Strathedens pre-war service alternated seasonally between scheduled liner services and holiday cruises. Her scheduled liner route was between Tilbury in England and Brisbane in Queensland via the Straits of Gibraltar, Suez Canal, Bombay, Colombo, Fremantle, Adelaide, Melbourne and Sydney. She left Tilbury on her maiden voyage to Brisbane on Christmas Eve, 24 December 1937.

On 1 September 1939, the day that Germany invaded Poland, Stratheden sailed from Tilbury for Australia via India and Ceylon as scheduled. It was the last time she saw her home port of Tilbury for more than six years. She went as far as Sydney, where she arrived on 11 October. She began her return voyage on 17 October and passed through the Suez Canal on 14 November, but because of the war she docked in Plymouth on 24 November and did not continue to Tilbury.

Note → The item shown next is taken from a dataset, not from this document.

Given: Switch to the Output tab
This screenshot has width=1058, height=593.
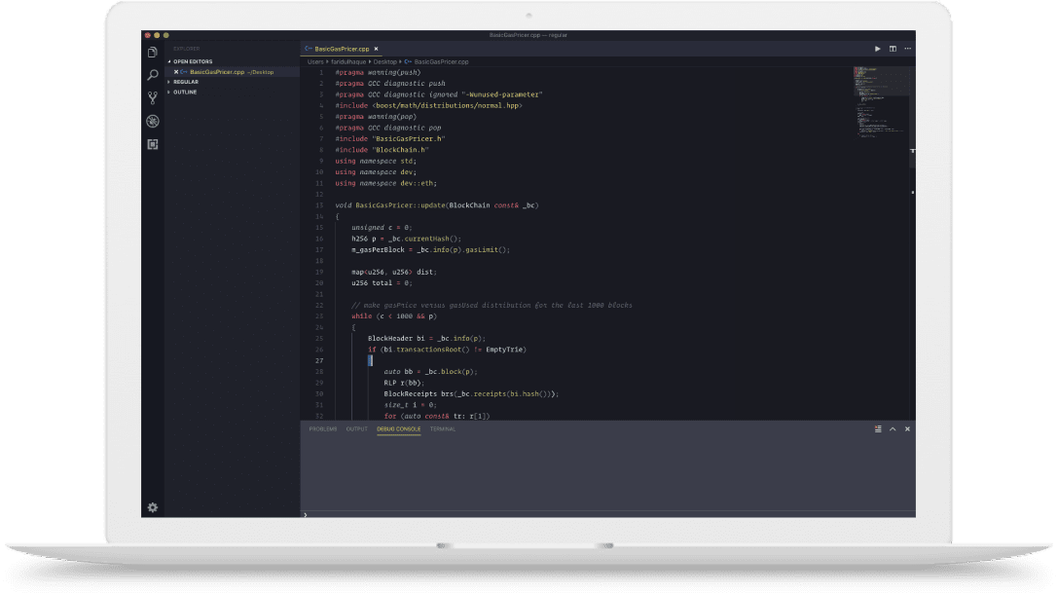Looking at the screenshot, I should [356, 428].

On 12 December 1939 Stratheden left Britain for Australia, this time sailing from Southampton instead of Tilbury. She went via Gibraltar and the Suez Canal, celebrated Christmas in the Indian Ocean, called at Bombay, and arrived at Colombo on New Year's Day 1940. On this voyage she went via Singapore, and reached Sydney on 19 January. On her return voyage her ports of call included Malta on 27 February and Marseille two days later, and she reached Southampton in 6 March.

==Troop ship==
On 19 March 1940 the Ministry of Shipping requisitioned Stratheden to be a troop ship. On 30 March she left Southampton for Australia, sailed via the Mediterranean and Suez Canal as usual, and reached Brisbane on 13 May. She began her return voyage from Brisbane the same day, and called at Colombo on 8–9 June.

But on 10 June, the day after Stratheden left Colombo, Italy declared war on the Allies, which made the Mediterranean unsafe for Allied merchant shipping. And France capitulated on 22 June, ceding her entire Channel and Atlantic coasts to Germany, which brought shipping to and from Southampton within easier range of enemy attack.

Stratheden diverted to Cape Town, where she joined Orient Line's and Pacific Steam's to form Convoy BC C which sailed on 24 June 1940 for Freetown in Sierra Leone. There they joined three other UK merchant ships to form Convoy BC A, which the Royal Navy escorted to Liverpool, arriving on 16 July.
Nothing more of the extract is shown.